Stored items
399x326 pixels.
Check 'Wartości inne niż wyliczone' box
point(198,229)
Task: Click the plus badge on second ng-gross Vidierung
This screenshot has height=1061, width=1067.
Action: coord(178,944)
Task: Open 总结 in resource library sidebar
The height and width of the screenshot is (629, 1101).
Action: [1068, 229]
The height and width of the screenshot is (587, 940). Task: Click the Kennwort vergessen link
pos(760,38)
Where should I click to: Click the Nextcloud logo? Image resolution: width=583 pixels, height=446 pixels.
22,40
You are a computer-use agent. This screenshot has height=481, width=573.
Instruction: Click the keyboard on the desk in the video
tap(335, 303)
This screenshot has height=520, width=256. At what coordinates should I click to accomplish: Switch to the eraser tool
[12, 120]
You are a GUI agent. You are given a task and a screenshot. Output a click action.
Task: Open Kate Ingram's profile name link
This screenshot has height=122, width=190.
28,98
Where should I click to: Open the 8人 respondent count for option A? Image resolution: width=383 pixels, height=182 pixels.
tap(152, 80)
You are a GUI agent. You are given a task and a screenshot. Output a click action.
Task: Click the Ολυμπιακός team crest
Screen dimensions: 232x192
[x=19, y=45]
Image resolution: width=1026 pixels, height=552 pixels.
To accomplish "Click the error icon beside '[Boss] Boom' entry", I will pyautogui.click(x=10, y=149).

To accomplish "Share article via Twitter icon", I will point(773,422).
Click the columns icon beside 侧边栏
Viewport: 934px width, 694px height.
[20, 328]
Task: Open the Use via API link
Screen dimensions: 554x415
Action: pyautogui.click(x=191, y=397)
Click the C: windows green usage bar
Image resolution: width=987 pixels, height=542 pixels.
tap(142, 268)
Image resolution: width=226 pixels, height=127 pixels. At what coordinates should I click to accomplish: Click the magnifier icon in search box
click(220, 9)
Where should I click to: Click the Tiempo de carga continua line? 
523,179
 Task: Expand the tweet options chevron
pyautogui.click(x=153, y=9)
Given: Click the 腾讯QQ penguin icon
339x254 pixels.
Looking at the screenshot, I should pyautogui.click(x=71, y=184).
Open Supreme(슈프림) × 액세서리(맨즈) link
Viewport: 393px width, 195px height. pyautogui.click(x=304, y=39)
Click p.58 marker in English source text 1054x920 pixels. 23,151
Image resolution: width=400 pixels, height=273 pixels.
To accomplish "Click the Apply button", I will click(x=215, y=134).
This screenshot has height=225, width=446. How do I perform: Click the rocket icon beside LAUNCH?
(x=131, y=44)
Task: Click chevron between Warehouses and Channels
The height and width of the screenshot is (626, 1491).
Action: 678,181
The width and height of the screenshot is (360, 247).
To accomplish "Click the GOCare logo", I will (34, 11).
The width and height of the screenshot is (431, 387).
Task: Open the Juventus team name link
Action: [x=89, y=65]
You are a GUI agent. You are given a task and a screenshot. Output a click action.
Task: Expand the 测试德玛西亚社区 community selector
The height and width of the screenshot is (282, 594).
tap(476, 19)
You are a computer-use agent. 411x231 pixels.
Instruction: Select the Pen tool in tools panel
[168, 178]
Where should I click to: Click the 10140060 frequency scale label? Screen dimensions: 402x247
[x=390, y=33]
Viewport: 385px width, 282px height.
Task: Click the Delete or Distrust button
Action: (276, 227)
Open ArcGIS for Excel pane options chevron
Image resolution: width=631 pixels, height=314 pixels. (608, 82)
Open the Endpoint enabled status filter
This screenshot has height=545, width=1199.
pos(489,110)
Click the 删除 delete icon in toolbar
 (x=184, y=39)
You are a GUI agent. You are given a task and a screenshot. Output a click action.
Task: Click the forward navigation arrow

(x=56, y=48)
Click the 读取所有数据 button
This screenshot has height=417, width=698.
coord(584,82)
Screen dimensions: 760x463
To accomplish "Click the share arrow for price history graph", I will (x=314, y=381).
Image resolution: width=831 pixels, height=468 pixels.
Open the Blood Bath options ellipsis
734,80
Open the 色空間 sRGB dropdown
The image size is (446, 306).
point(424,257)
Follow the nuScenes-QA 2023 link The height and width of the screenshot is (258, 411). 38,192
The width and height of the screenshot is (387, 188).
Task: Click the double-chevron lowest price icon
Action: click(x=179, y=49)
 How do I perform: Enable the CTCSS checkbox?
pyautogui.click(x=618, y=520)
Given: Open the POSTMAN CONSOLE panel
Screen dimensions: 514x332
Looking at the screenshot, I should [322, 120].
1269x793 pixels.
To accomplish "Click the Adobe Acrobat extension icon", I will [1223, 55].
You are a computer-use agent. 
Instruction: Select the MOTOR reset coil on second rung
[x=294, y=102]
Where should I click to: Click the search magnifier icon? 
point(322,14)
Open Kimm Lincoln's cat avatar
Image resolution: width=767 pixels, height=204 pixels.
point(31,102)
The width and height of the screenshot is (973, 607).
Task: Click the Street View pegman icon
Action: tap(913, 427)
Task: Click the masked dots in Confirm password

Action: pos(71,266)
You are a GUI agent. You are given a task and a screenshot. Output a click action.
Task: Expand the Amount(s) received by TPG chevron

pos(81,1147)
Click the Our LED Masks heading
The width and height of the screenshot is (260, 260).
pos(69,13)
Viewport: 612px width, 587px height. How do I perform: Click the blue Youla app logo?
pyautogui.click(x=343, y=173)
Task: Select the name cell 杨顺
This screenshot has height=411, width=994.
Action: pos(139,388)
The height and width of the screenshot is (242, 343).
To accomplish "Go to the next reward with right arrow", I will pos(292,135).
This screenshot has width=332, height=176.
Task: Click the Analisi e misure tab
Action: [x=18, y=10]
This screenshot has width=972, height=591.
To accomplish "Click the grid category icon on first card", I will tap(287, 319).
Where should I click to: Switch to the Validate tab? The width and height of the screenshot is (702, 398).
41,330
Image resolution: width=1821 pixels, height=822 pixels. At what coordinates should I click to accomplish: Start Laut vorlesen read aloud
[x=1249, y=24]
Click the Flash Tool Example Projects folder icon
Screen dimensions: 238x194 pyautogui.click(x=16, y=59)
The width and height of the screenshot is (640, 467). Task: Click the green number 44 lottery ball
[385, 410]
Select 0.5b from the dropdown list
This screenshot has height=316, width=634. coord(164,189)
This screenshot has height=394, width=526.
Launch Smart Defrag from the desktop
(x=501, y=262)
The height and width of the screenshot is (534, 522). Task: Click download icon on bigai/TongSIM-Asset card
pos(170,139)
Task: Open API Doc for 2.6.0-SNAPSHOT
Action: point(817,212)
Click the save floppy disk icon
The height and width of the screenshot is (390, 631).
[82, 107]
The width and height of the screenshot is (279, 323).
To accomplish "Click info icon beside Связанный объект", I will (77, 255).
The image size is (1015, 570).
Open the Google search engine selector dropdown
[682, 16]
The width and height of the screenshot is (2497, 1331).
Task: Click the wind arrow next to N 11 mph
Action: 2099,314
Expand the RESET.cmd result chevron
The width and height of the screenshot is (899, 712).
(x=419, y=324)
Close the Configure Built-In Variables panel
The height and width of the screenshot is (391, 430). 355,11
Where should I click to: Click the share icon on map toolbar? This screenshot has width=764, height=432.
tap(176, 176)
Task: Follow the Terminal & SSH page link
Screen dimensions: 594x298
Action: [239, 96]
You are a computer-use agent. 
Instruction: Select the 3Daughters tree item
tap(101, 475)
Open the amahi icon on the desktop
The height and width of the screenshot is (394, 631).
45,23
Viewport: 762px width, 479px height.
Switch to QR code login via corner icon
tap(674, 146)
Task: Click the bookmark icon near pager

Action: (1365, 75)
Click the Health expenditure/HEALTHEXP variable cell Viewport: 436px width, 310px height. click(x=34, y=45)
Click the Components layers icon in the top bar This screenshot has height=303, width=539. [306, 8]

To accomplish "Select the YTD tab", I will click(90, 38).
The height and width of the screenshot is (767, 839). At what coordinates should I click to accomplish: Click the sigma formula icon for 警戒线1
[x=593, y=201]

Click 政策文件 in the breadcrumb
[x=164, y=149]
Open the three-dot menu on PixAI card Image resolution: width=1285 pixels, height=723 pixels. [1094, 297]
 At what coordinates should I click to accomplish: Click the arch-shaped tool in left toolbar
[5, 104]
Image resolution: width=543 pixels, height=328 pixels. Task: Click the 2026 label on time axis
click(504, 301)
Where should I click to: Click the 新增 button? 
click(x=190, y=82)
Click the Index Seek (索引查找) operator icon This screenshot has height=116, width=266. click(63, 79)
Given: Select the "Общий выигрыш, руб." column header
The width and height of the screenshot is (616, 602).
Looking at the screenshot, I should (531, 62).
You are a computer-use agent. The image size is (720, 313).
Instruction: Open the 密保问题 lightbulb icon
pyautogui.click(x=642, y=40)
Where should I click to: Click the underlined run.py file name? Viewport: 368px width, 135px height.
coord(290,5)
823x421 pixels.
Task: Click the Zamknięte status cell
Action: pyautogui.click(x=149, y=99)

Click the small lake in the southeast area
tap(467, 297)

_PROBLEM REQUIREMENTS_.
Quote the records above exactly, from the first line through the line containing "You are a computer-use agent. This", and nothing more.

_SOLVED EXERCISE_.
399x326 pixels.
Check 'Wartości inne niż wyliczone' box
point(198,229)
Task: Click the plus badge on second ng-gross Vidierung
This screenshot has height=1061, width=1067.
Action: coord(178,944)
Task: Open 总结 in resource library sidebar
The height and width of the screenshot is (629, 1101).
Action: [1068, 229]
The height and width of the screenshot is (587, 940). Task: Click the Kennwort vergessen link
pos(760,38)
Where should I click to: Click the Nextcloud logo? Image resolution: width=583 pixels, height=446 pixels.
22,40
You are a computer-use agent. This screenshot has height=481, width=573.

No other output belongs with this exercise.